__Problem to solve__
In the records below, find the line holding "Drzwi płaskie 900x575mm" and the line holding "Nowości (459, 80)". Set down both, with every line between them, exactly.

----- Data shown -----

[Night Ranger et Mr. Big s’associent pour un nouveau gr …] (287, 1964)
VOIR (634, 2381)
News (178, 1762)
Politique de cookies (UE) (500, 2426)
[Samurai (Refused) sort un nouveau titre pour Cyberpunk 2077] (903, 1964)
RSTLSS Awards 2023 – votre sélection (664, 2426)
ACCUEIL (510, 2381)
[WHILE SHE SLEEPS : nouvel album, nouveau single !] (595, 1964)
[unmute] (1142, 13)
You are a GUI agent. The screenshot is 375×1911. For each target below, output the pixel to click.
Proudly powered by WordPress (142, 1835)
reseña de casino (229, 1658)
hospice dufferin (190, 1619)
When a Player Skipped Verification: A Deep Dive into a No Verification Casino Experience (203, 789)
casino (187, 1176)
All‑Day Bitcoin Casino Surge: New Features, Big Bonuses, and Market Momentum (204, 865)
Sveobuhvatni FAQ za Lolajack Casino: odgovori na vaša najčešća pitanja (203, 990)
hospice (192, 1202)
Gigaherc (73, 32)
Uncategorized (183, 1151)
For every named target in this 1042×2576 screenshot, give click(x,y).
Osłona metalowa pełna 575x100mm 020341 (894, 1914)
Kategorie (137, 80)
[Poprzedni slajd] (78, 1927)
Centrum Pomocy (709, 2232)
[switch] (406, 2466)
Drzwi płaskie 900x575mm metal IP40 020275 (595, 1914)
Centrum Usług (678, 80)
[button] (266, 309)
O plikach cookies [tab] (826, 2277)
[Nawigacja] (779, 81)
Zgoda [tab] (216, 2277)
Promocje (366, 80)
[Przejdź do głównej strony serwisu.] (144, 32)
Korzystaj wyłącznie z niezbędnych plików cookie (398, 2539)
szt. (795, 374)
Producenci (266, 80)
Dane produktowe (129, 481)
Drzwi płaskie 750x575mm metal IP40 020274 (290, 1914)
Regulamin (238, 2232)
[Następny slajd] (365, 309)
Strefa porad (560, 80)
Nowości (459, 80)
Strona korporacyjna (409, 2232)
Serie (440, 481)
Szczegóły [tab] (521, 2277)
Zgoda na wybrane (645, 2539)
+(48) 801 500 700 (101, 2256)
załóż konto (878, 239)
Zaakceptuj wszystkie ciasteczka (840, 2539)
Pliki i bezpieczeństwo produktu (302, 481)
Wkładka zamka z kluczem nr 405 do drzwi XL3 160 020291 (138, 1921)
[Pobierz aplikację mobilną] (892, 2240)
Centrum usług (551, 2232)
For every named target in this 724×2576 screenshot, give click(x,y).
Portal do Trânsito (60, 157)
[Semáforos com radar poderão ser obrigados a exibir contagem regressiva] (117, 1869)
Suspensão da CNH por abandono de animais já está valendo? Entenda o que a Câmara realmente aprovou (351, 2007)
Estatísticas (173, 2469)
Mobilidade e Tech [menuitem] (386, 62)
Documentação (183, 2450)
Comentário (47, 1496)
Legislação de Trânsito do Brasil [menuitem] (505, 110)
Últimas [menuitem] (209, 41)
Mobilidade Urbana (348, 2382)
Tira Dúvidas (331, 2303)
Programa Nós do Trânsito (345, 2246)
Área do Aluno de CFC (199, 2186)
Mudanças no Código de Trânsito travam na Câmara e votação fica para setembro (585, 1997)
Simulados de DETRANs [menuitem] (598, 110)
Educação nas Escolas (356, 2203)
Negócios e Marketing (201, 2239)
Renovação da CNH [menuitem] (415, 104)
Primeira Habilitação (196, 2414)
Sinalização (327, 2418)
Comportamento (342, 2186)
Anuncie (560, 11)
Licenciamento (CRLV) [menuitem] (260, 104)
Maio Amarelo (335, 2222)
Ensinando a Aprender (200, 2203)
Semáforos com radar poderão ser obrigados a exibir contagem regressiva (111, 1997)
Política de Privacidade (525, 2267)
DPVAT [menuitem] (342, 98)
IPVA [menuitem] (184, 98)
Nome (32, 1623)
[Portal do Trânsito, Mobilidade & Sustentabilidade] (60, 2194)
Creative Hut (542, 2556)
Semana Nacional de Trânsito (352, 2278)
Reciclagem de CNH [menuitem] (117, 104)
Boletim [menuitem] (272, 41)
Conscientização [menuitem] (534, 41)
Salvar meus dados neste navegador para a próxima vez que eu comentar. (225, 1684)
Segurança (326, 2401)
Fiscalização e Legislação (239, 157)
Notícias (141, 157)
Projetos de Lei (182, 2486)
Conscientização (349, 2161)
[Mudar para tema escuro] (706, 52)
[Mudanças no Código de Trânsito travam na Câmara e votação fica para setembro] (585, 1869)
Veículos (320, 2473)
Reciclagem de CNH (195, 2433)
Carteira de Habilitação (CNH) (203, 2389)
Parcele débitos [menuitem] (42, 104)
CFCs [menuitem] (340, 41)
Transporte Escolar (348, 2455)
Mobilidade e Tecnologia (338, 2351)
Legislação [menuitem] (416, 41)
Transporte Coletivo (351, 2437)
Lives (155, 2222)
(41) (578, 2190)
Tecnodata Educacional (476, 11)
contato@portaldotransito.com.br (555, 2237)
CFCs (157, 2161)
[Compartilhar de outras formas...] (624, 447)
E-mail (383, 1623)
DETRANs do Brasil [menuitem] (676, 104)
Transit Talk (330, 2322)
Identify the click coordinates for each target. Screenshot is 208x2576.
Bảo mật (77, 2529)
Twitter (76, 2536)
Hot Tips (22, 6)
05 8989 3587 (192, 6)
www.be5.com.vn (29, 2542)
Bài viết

-----

__Written response__
Drzwi płaskie 900x575mm metal IP40 020275 (595, 1914)
Centrum Usług (678, 80)
[button] (266, 309)
O plikach cookies [tab] (826, 2277)
[Nawigacja] (779, 81)
Zgoda [tab] (216, 2277)
Promocje (366, 80)
[Przejdź do głównej strony serwisu.] (144, 32)
Korzystaj wyłącznie z niezbędnych plików cookie (398, 2539)
szt. (795, 374)
Producenci (266, 80)
Dane produktowe (129, 481)
Drzwi płaskie 750x575mm metal IP40 020274 (290, 1914)
Regulamin (238, 2232)
[Następny slajd] (365, 309)
Strefa porad (560, 80)
Nowości (459, 80)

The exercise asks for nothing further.